Task item -> Only the lines from the one containing "This screenshot has height=771, width=677." through the final line below belong in the output, copied exactly and without pictures.

Listed records ->
━━━━━━━━━━━━━━━━━━━━━━━━━━━━━━
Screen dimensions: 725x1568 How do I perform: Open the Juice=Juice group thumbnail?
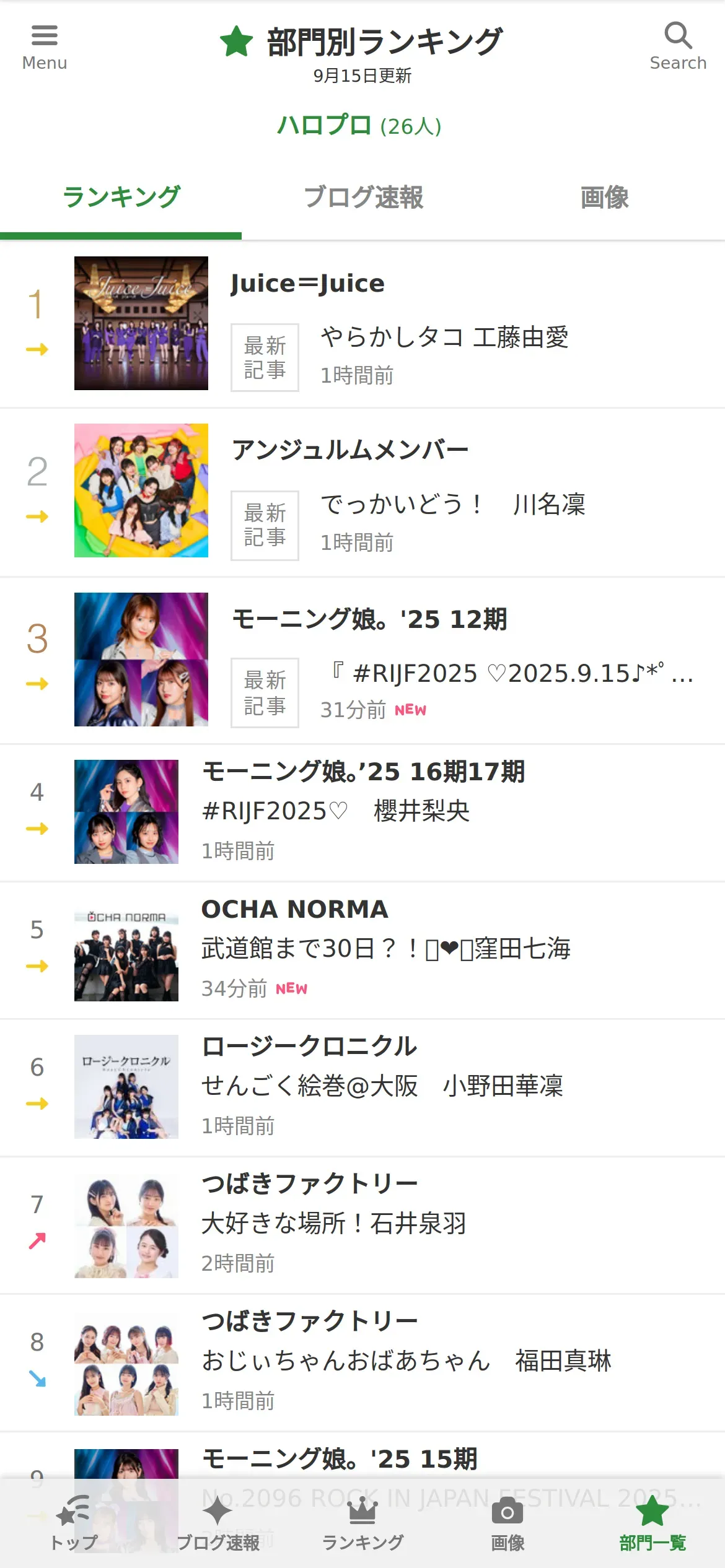tap(141, 323)
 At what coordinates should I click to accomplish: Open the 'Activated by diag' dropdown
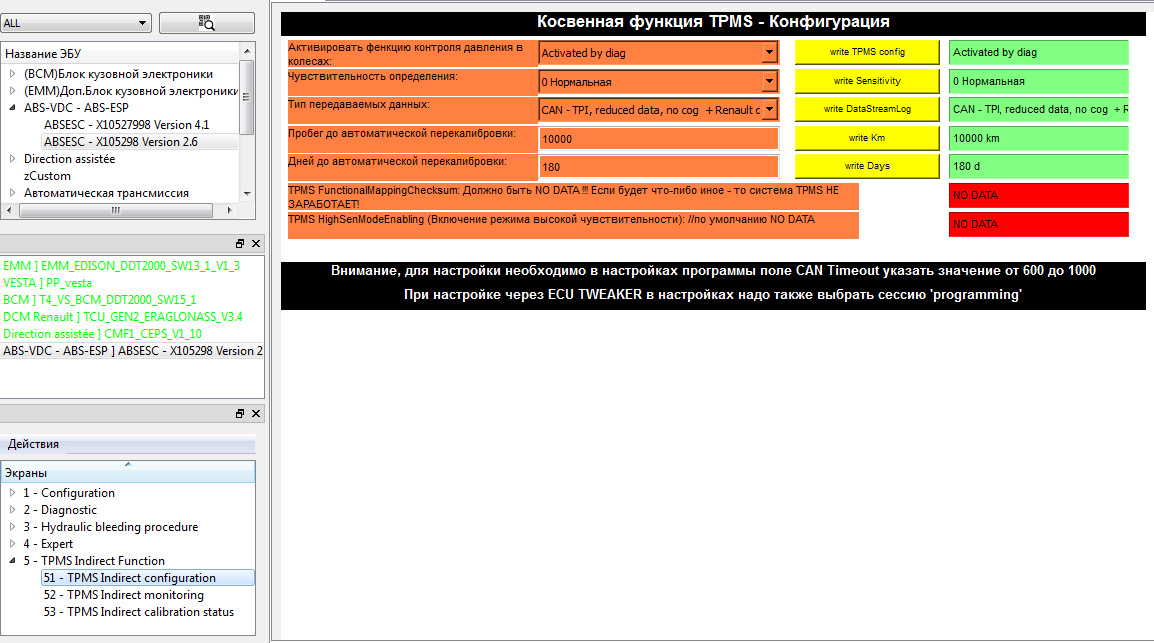point(768,52)
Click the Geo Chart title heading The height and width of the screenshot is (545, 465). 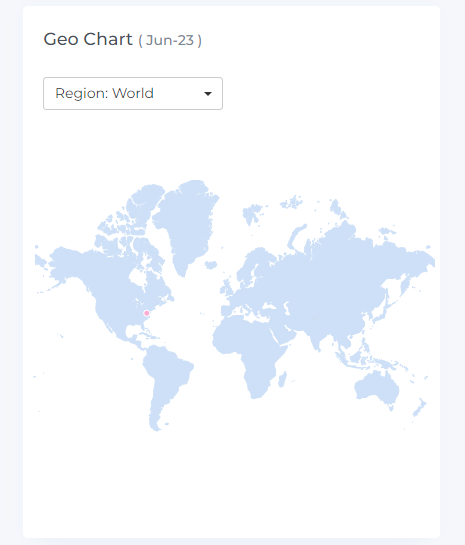(x=88, y=39)
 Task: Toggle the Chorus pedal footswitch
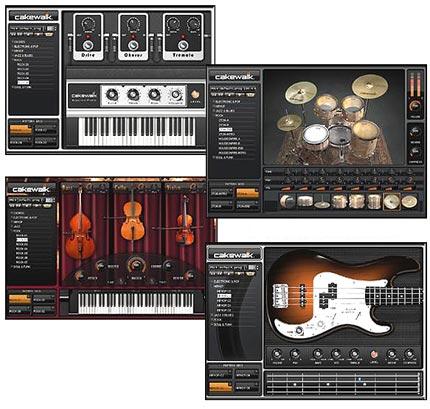(133, 45)
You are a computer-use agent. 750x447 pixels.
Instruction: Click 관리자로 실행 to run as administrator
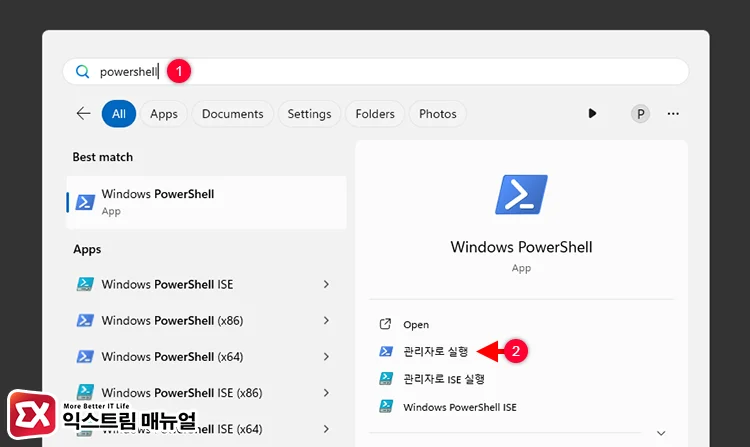(x=435, y=352)
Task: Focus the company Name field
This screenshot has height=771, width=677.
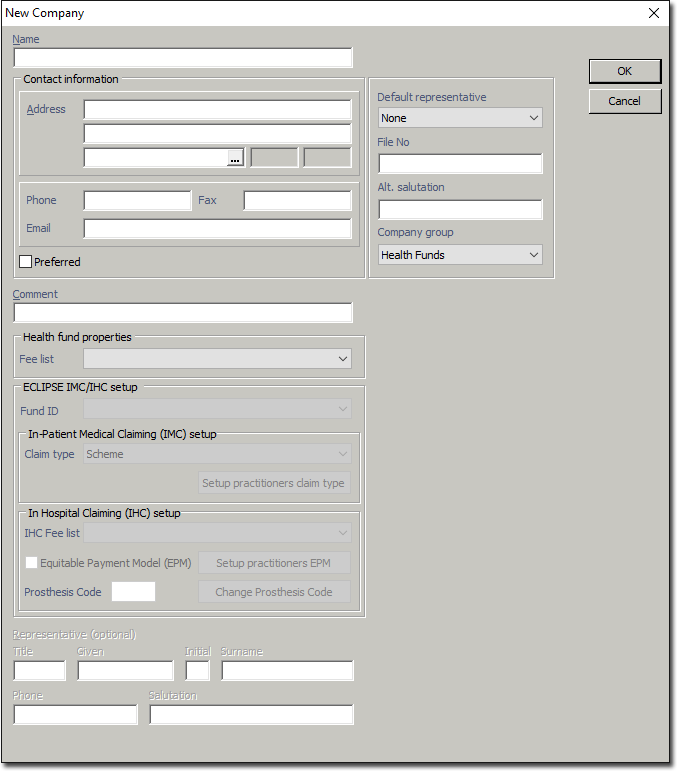Action: point(183,58)
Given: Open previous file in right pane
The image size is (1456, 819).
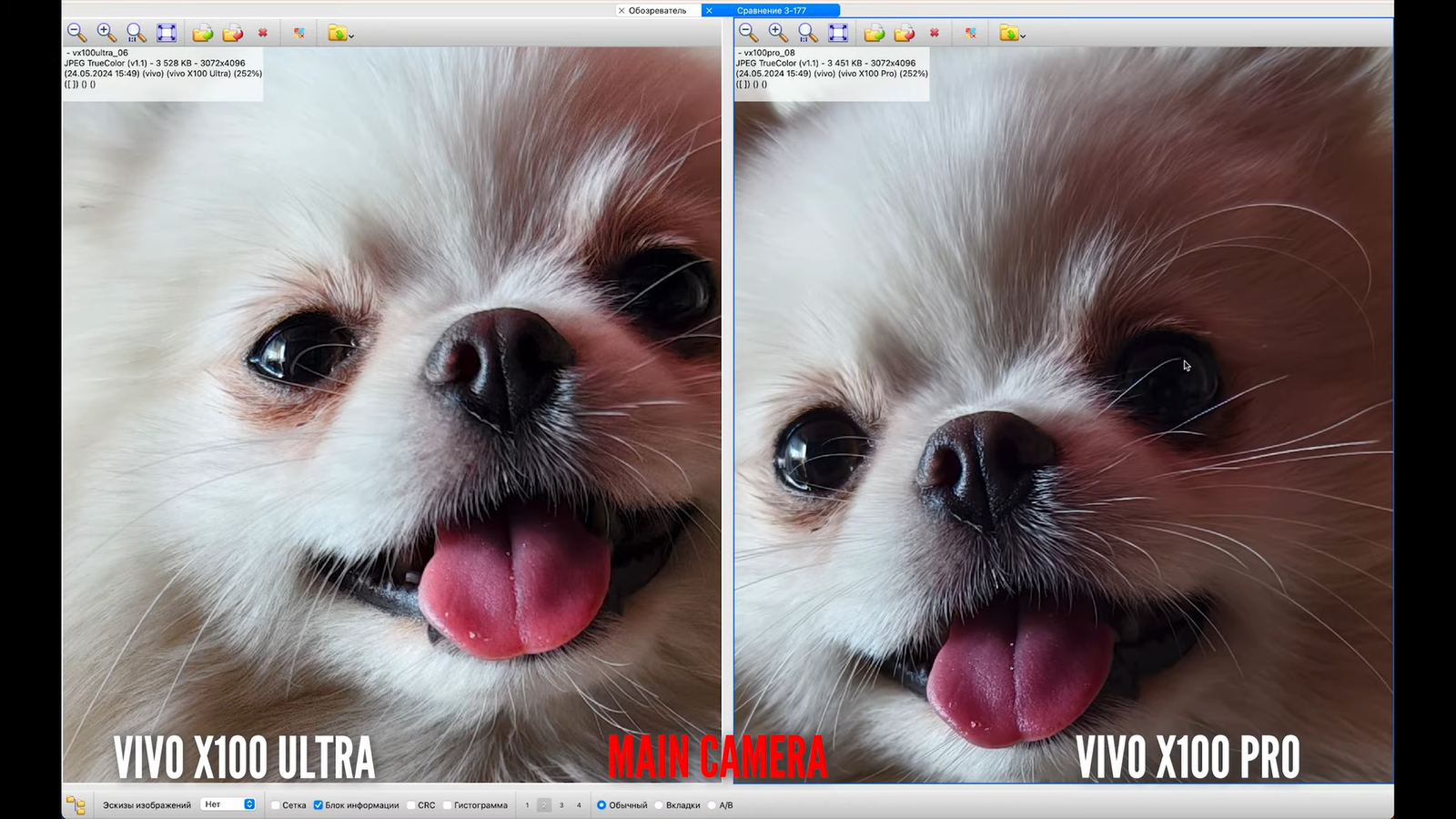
━━━━━━━━━━━━━━━━━━━━━━━━━━━━━━
Solution to this task ->
This screenshot has height=771, width=677.
Action: point(183,58)
Given: Open previous file in right pane
The image size is (1456, 819).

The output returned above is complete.